Activity
In the data that follows, determine how many lines contain the word "column", and give only that number.
------ Entries supplied
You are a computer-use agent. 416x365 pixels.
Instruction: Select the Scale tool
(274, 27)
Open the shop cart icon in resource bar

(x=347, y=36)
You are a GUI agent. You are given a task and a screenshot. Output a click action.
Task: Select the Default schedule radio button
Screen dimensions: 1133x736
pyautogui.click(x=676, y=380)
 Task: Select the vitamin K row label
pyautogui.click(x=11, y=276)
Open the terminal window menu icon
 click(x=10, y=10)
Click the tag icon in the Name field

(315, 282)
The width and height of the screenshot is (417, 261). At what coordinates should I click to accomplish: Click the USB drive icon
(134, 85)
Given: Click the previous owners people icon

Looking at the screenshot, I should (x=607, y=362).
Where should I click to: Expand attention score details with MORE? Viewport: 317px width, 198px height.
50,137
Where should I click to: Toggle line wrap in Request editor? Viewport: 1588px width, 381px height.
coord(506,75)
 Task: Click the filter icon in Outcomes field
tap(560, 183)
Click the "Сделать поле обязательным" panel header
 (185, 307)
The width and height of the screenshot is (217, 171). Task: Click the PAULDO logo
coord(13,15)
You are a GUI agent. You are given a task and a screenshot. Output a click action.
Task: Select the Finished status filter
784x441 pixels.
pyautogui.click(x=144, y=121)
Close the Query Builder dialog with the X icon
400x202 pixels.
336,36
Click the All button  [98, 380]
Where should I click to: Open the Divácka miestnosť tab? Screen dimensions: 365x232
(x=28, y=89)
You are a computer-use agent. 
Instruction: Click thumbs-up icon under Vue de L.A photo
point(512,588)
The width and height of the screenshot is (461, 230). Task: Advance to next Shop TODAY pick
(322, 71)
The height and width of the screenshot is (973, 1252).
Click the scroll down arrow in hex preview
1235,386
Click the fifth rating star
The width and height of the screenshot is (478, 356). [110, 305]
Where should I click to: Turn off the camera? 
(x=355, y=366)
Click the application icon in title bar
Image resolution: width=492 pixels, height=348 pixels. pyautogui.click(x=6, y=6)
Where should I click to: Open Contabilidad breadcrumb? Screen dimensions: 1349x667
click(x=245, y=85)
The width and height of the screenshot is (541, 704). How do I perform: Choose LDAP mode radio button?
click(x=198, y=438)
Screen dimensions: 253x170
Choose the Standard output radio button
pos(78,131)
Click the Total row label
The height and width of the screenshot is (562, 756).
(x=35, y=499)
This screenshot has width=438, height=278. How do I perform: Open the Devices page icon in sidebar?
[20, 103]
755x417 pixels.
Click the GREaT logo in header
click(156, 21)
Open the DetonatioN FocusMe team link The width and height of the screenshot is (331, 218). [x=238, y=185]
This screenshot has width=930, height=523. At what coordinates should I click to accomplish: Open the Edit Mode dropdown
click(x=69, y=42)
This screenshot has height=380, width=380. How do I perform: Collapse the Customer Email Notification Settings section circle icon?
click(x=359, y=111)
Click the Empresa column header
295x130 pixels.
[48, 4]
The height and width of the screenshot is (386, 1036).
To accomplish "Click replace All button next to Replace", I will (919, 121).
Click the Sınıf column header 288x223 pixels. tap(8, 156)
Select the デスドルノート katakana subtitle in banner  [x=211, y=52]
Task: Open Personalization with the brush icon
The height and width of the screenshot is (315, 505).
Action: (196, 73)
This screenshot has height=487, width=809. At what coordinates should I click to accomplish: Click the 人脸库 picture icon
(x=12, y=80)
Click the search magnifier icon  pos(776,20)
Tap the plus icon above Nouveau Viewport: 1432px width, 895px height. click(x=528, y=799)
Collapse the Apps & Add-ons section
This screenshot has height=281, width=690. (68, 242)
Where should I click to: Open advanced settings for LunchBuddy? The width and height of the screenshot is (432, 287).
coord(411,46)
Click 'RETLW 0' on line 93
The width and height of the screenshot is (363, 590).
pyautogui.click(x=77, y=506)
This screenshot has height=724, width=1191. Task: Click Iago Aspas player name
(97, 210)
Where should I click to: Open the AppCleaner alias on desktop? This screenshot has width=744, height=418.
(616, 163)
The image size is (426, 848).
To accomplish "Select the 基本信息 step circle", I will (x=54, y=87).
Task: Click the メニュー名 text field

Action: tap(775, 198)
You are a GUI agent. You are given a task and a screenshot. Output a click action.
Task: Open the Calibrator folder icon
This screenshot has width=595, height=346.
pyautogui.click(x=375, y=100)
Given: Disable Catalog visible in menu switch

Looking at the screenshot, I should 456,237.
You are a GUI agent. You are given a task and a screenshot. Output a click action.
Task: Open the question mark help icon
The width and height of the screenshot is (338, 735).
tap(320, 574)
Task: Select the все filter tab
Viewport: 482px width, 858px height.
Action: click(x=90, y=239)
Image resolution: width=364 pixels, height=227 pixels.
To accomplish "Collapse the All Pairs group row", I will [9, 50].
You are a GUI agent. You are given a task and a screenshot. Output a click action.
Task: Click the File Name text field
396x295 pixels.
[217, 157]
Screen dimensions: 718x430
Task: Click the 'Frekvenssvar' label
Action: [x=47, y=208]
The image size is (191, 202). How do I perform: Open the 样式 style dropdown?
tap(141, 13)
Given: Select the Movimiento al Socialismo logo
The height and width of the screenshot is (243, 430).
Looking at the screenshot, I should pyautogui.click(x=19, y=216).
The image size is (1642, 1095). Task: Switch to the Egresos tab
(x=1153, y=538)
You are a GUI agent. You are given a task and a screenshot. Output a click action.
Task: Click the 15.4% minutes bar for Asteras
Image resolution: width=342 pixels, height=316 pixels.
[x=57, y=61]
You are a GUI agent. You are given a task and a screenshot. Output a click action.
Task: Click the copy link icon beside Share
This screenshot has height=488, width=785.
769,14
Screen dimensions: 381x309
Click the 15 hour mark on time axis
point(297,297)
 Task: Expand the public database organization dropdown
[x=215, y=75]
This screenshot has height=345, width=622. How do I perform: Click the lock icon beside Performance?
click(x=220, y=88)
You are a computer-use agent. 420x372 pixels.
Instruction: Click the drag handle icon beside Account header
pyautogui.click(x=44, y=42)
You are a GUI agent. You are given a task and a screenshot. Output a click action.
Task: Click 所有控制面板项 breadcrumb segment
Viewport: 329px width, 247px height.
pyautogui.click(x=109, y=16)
------------
Answer for the task
2